> [PROBLEM REQUIREMENTS]
Write out the data below exactly, from its first line to the line containing "Ermächtigungsgrundlagen (388, 1651)", that line included.

[Collected data entries]
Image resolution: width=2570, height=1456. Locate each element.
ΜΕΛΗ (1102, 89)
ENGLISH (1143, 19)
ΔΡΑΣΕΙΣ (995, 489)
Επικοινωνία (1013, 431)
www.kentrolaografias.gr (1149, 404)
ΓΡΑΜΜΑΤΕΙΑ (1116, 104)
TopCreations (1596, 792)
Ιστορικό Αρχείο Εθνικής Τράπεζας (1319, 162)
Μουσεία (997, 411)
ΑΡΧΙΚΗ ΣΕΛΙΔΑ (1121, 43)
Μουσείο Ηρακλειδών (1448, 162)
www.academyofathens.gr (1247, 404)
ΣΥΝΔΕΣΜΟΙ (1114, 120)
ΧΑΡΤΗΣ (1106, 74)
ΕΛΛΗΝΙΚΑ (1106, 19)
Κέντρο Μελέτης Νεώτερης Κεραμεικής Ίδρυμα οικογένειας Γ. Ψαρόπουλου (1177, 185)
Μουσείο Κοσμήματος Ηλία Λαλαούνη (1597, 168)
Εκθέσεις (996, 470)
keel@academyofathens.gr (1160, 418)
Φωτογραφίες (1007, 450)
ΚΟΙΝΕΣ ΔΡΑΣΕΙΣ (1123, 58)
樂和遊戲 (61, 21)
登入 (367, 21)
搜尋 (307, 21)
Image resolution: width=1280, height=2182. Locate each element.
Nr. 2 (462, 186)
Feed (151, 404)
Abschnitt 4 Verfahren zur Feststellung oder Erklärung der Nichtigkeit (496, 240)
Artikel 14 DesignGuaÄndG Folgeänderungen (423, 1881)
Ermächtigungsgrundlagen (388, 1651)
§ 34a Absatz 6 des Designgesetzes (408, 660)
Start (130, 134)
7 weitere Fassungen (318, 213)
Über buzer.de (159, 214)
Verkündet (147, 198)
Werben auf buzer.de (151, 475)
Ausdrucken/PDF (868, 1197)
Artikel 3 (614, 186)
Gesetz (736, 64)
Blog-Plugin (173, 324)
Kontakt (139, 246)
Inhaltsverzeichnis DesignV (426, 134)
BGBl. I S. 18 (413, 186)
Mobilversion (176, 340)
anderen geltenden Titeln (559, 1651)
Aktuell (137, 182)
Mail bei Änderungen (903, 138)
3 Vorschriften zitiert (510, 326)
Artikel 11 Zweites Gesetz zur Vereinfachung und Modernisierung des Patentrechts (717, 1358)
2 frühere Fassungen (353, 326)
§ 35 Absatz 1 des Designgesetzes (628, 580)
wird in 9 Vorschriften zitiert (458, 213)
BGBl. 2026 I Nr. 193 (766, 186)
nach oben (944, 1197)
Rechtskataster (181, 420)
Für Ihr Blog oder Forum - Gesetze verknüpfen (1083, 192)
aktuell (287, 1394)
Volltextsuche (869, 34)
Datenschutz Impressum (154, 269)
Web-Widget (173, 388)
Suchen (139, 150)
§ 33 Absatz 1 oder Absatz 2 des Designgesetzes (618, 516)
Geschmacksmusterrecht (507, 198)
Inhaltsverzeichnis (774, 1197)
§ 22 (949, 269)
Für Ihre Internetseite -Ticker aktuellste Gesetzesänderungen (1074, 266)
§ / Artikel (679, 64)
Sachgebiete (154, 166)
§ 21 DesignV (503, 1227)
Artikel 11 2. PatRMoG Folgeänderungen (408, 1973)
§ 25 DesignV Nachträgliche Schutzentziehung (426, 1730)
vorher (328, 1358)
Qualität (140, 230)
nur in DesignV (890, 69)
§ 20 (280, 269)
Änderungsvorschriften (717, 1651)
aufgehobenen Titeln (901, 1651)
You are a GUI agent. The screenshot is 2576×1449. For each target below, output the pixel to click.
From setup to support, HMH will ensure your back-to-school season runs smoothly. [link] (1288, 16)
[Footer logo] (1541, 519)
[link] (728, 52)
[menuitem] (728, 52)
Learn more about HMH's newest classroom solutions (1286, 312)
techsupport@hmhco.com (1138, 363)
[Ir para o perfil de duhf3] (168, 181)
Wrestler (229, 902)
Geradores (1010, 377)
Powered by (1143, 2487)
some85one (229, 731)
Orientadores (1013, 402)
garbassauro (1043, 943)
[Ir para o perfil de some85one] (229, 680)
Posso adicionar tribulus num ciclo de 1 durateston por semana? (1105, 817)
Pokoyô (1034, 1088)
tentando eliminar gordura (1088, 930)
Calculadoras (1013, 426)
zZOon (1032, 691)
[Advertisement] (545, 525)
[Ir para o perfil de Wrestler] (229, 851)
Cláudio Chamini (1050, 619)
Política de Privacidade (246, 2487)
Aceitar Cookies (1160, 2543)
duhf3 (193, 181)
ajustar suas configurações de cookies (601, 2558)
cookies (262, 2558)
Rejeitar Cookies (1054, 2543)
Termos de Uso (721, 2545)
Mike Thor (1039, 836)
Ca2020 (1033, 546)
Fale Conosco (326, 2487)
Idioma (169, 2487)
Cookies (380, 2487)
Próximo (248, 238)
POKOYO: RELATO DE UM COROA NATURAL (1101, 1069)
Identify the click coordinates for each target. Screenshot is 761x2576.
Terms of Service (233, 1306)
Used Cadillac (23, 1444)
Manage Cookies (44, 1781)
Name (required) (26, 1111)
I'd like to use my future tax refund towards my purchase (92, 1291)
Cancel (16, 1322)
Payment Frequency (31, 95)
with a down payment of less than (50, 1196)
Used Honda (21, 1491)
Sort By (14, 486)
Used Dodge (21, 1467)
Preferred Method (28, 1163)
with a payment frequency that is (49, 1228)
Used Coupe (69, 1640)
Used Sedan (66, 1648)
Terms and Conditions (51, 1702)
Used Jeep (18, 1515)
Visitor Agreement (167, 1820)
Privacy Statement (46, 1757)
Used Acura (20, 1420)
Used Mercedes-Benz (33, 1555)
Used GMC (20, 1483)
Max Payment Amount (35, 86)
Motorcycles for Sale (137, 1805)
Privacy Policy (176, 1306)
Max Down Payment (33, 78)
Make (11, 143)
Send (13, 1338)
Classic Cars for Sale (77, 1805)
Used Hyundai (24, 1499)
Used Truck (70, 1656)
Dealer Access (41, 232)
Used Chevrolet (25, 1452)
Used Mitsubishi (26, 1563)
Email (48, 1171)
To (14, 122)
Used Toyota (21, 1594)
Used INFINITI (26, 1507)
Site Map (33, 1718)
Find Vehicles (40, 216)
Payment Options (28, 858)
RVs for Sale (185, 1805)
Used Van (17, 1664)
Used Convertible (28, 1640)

> [RESULT FOR THIS EXERCISE]
Image resolution: width=2570, height=1456. Locate each element.
ΜΕΛΗ (1102, 89)
ENGLISH (1143, 19)
ΔΡΑΣΕΙΣ (995, 489)
Επικοινωνία (1013, 431)
www.kentrolaografias.gr (1149, 404)
ΓΡΑΜΜΑΤΕΙΑ (1116, 104)
TopCreations (1596, 792)
Ιστορικό Αρχείο Εθνικής Τράπεζας (1319, 162)
Μουσεία (997, 411)
ΑΡΧΙΚΗ ΣΕΛΙΔΑ (1121, 43)
Μουσείο Ηρακλειδών (1448, 162)
www.academyofathens.gr (1247, 404)
ΣΥΝΔΕΣΜΟΙ (1114, 120)
ΧΑΡΤΗΣ (1106, 74)
ΕΛΛΗΝΙΚΑ (1106, 19)
Κέντρο Μελέτης Νεώτερης Κεραμεικής Ίδρυμα οικογένειας Γ. Ψαρόπουλου (1177, 185)
Μουσείο Κοσμήματος Ηλία Λαλαούνη (1597, 168)
Εκθέσεις (996, 470)
keel@academyofathens.gr (1160, 418)
Φωτογραφίες (1007, 450)
ΚΟΙΝΕΣ ΔΡΑΣΕΙΣ (1123, 58)
樂和遊戲 (61, 21)
登入 (367, 21)
搜尋 (307, 21)
Image resolution: width=1280, height=2182. Locate each element.
Nr. 2 (462, 186)
Feed (151, 404)
Abschnitt 4 Verfahren zur Feststellung oder Erklärung der Nichtigkeit (496, 240)
Artikel 14 DesignGuaÄndG Folgeänderungen (423, 1881)
Ermächtigungsgrundlagen (388, 1651)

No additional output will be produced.